Tuesday, August 31, 2010

What it may all be about.

I began this blog for folks who are learning to fly fish. Watching Anthony Bourdain right now. It reminds me of making trips out to new locations and trying new fly patterns. When I moved to the South from Canada, I was intrigued by bass bugs. Even more interesting were those little panfish.

The local fly shops only offered trout flies - with the occasional white bass and panfish selection. Eventually one of them moved into bass flies. I went to the internet to find my flies - grass roots research. I became involved in fly swaps. It was interesting to find out what types of custom fly patterns anglers were tying for their favorite warm water species.

I hit the message board and online groups to learn the techniques folks were using to land fish. I do consider myself untraditional. There are a lot of books out there about fly fishing for trout, salmon,etc.

Sure, there titles on warm water species but you won't find most of them at the Barnes & Nobles. Especially when your looking for panfish flies - even crappie flies; you just won't find but a couple of titles - heck, maybe just one specifically.

I seem to find myself to be of a rare sort of fly fisherman. Sure, I see the occasional fly angler, mostly during the white bass run. There are a few of us that hit local water such as streams behind grocery stores or those good locations wedged between two highways and a local golf course.

I never saw anyone doing what I was, fly fishing from a boat - except on Lake Swepco. Maybe it's just not common in Arkansas or the Ozarks. I am sure the Kings River and Clear Creek are fished quite often by fly fisherman. Heck, even the Elk River too.

But, I don't float these streams with groups nor network to find the best locations. I hunt. I go out and figure things out on my own. Most of the time.

I've kinda fallen of the intellectual and instructional aspects of this blog. I am trying to keep it simple and offer up patterns that I use. I'm one of these guys that will fish just about anywhere but that means having a diverse selection of flies - and I like to have custom flies - bluegill flies - flies for dirty water and tight, slippery, nasty places to fish.

After all, isn't part of the adventure just figuring out where to go and what to use??


  1. yessir....and you're right...custom one off bass bugs is where it's at....

  2. I totally agree with everything you have said. I fish on two different lakes here in Alabama one a small lake maybe 160 areas and the other is Smith Lake Reservoir an extremely clear lake. Neither lake ever sees fly fisherman. When I am on either lake fishing the fly they look at me like I am from another planet.

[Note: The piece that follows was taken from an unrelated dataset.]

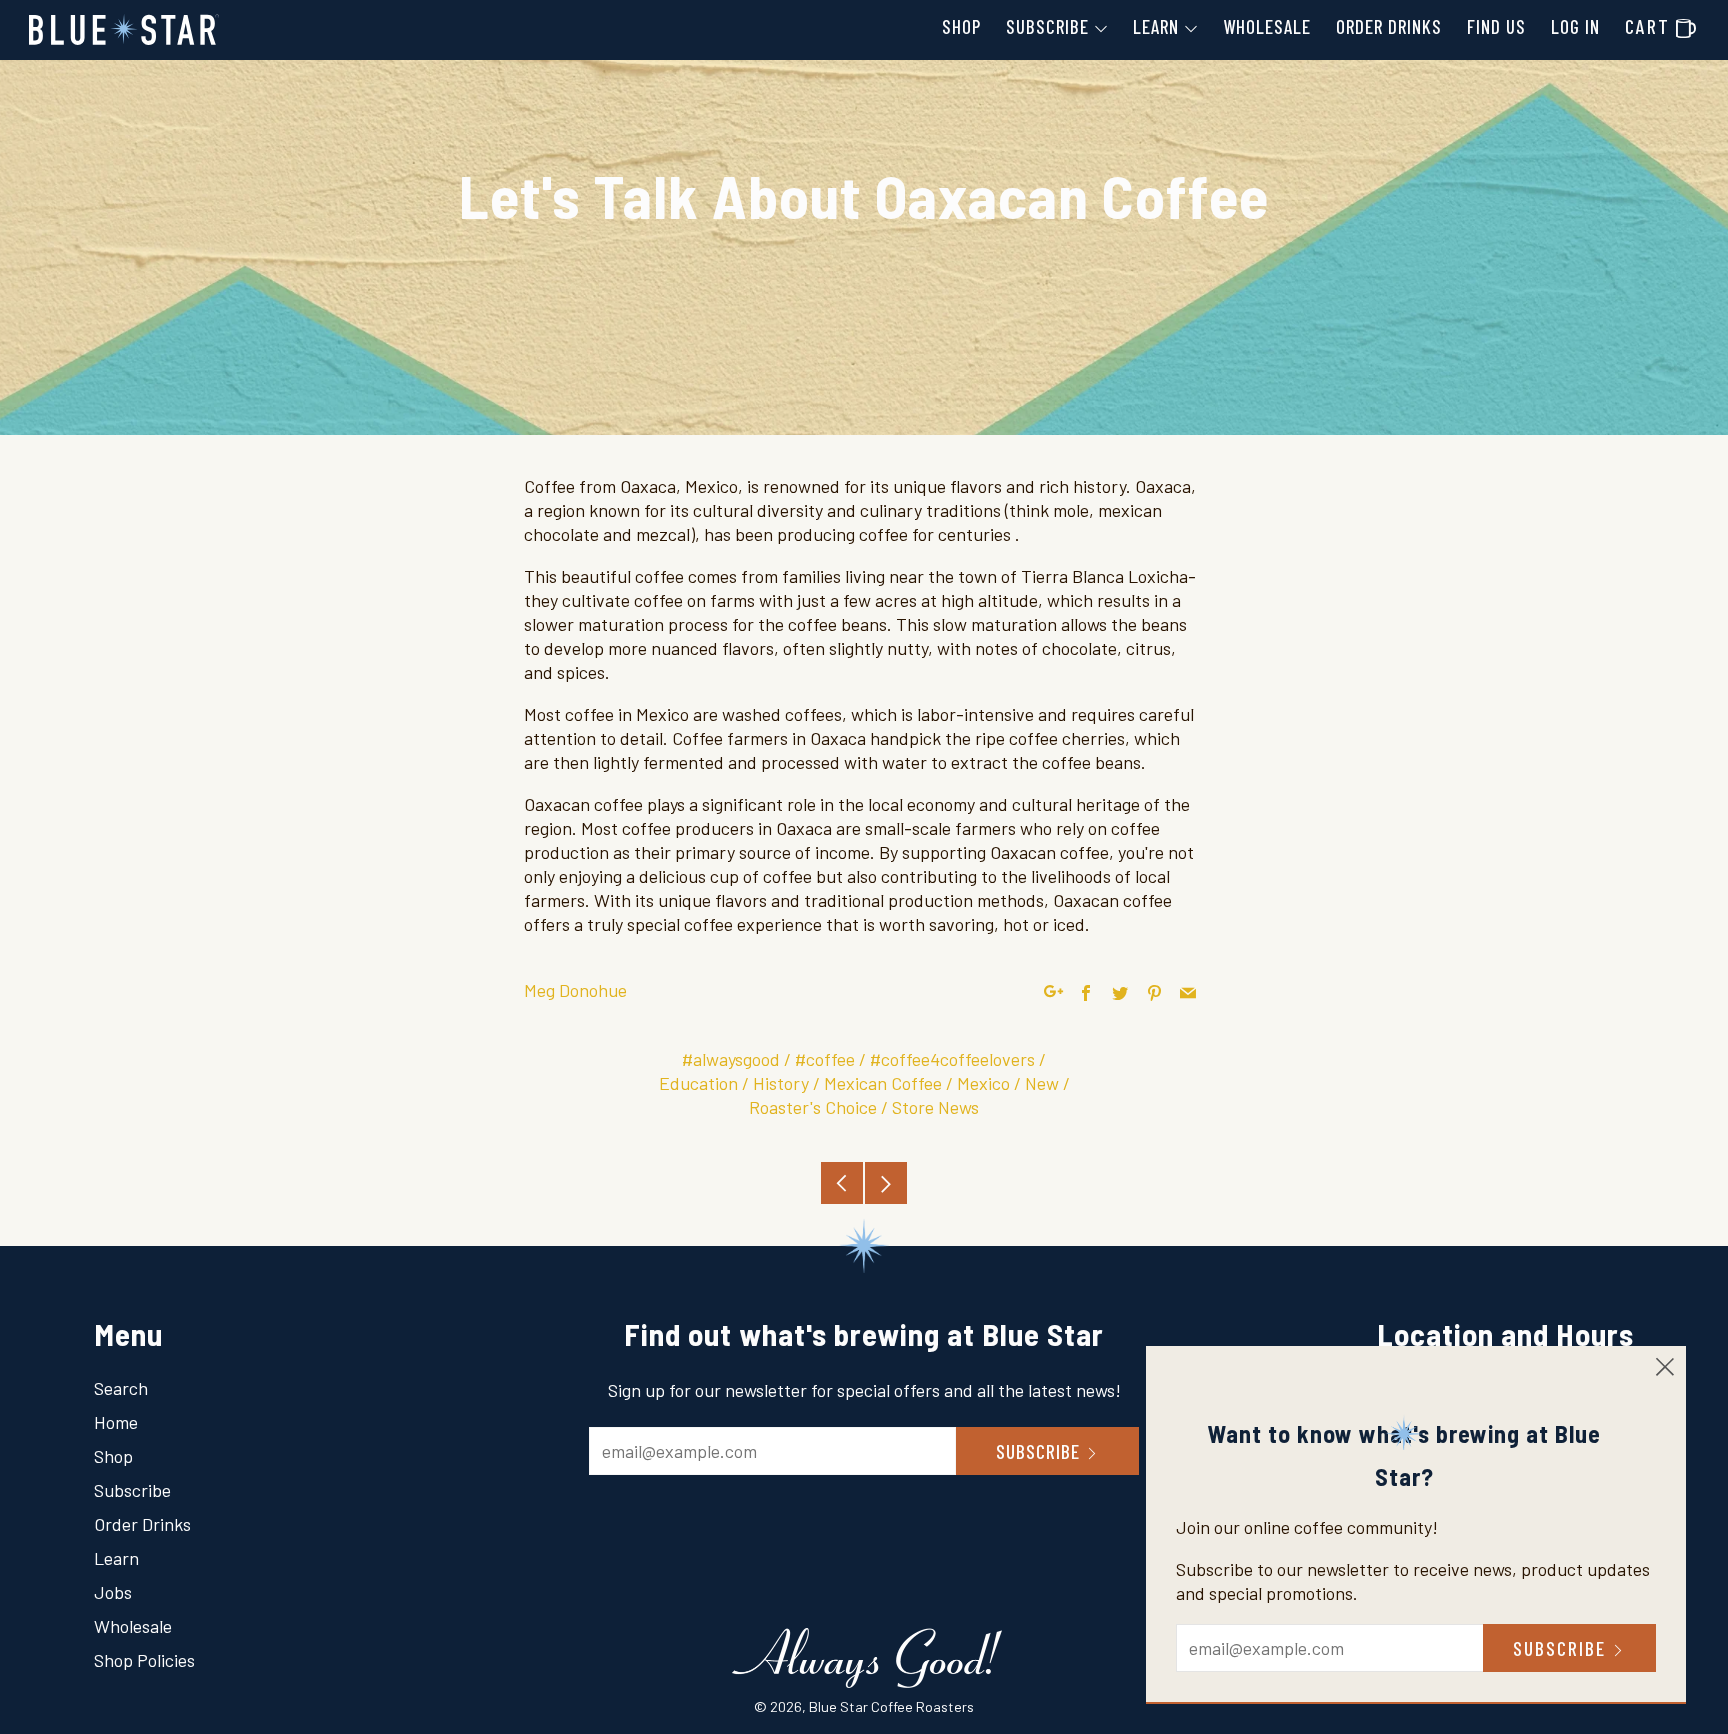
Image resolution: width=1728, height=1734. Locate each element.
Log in (1575, 26)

But that is o.k. with me because I am always catching fish when everyone else is casting those large bass lures and coming up empty. I use a variety of warm water flies and all work to perfection for me most of the time when the fish are on. I have had great success on large poppers lately. I did a post about 2 weeks ago dealing with poppers. You can check out the post here at http://btrussell-fishingthroughlife.blogspot.com/ I have also caught some nice spots on wooly buggers. I also agree with you about the limited amount of information out there concerning warm water fishing. I have kind of inventive some of the techniques I use with the fly when I am fishing warm water. I have found if you can use at least a 10 ft. leader with any nymph pattern you are ahead of the game, because you need the extra tippet to get deeper. Using a tungsten bead heads is perfect for nymphing because of the fast drop rate. I have caught twice as many fish with the tungsten as when the traditional bead heads. Really enjoyed your post.